You can come up with, and in a group of practice is in health departments that we're working with now, we're working with 15 to pilot those, that grouping of Bright Futures components. We're trying to say these are some things that we would like to target, how can we get there? And it's first by identifying your gaps, and then trying to put in place some things to help that improve. Some of these look at preventive services. The first three. One looks at a structured developmental assessment and the last one is on counseling.
The last thing we do then when we've identified some gaps, we've decided what we want to work on. We've got a package that can be helpful. One of the things we want to do is try what are called tests of change, and this is something called plan, do, study, act. It's a way of saying, when I first started working in this about 15 years ago, we'd say, well, we've got this great package, okay, March 1st we're going to start this clinic wide, health department wide and get everything going.

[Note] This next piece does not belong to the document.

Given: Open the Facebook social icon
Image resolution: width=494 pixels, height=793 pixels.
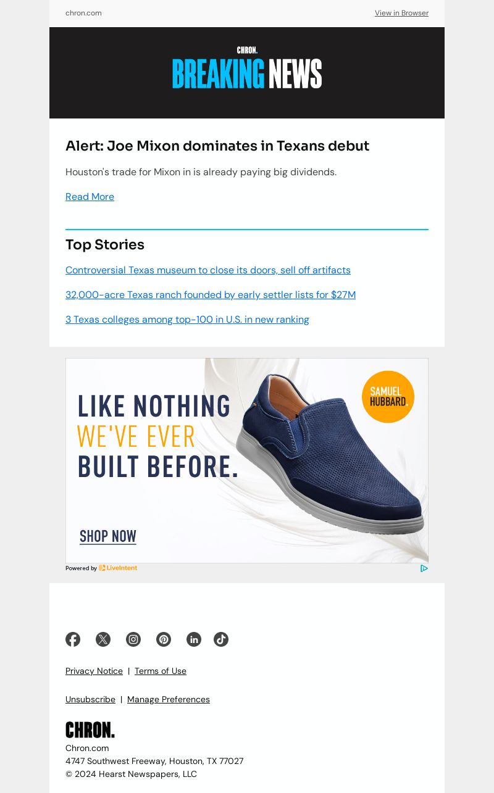Looking at the screenshot, I should [73, 639].
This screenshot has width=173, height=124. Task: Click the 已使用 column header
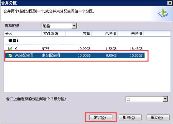pos(105,33)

We brought in donuts, tried to do it. We made a lot of mistakes early on and learned from them. And the tests of change approach says when you're wanting to make some changes, test it with one nurse. Test it with a doctor or nurse Dyad. Change the form. There's no magic about some of these things you need to adapt them to your local environment. So how can we work on this and make things work where we are?

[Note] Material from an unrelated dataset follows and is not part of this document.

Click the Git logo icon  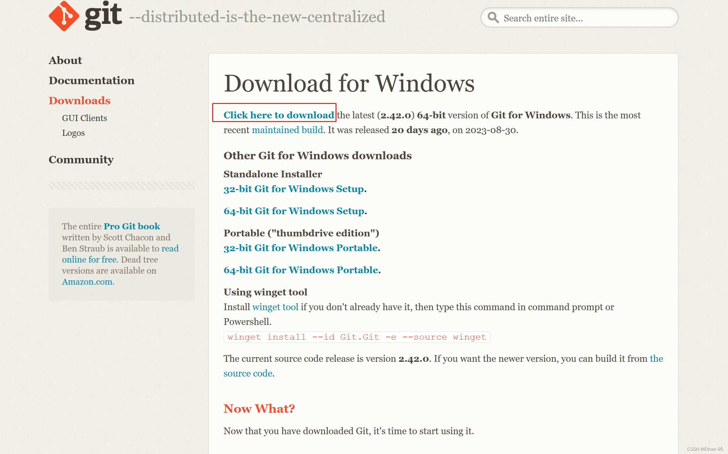click(65, 16)
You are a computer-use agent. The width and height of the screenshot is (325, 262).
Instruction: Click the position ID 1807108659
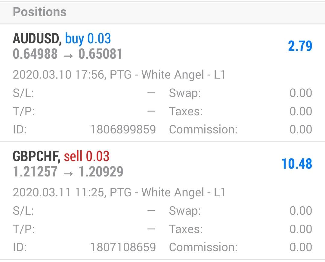[x=123, y=248]
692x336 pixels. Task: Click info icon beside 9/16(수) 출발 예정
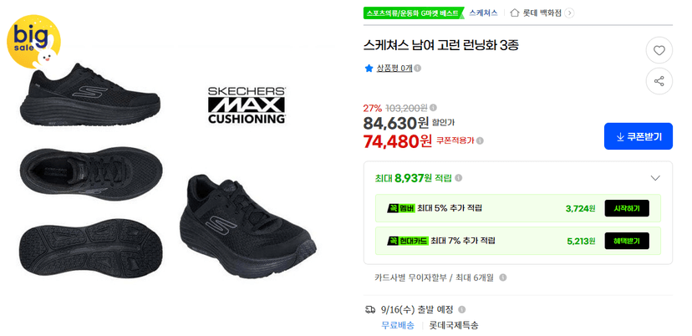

What I wanted to do, and you'll hear some great examples of people who have done this in Rhode Island and North Carolina , is show you where we've tracked some of these things in two different projects. One was in New York City , when we were doing a project with the health departments there on preventive services and lead screening. And this is a way of showing just how we ask people to measure five or ten charts each month to let us know how they're doing and if they're making progress. So when the project started in April 30% of the sites were doing pay risk assessment for lead. Started to improve. Maybe the nurse went on vacation here in the summer. But something went down, and then things started to go back up. So it's by keeping some constant attention on this and focus and trying to work on making improvements.

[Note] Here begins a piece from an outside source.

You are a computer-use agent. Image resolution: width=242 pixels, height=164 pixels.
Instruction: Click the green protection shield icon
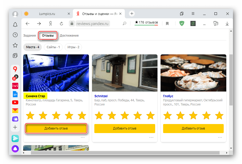pos(182,24)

Here's an example of a very dramatic improvement that happened in North Carolina, when we had 15 practices there and a pilot project looking at, using a structured developmental assessment, not just eyeballing, this child looks like they're developing well. What you'll see is a really dramatic improvement at the beginning, this was last June 10 to 12% were doing a structured assessment. It went up to 75% in a month. And one of the important things, and back to this slide, the reason I think that that changed and I think this graph really illustrates why you need to take this four level framework approach is what happened in this part here was that these groups were brought together. They were shown some examples of structured assessments, given some strategies about how to implement this, and July 1st, 2004 , is when there was reimbursement for specifically doing a developmental assessment. So you can see that that policy change really can help what's going on at the other levels.
Thanks for the opportunity to give you an incredibly brief overview of how we work on making changes. I'm going to turn this over to Ed, who is going to introduce the next folks, and I think you'll hear some very specific examples of how this happened. Thank you.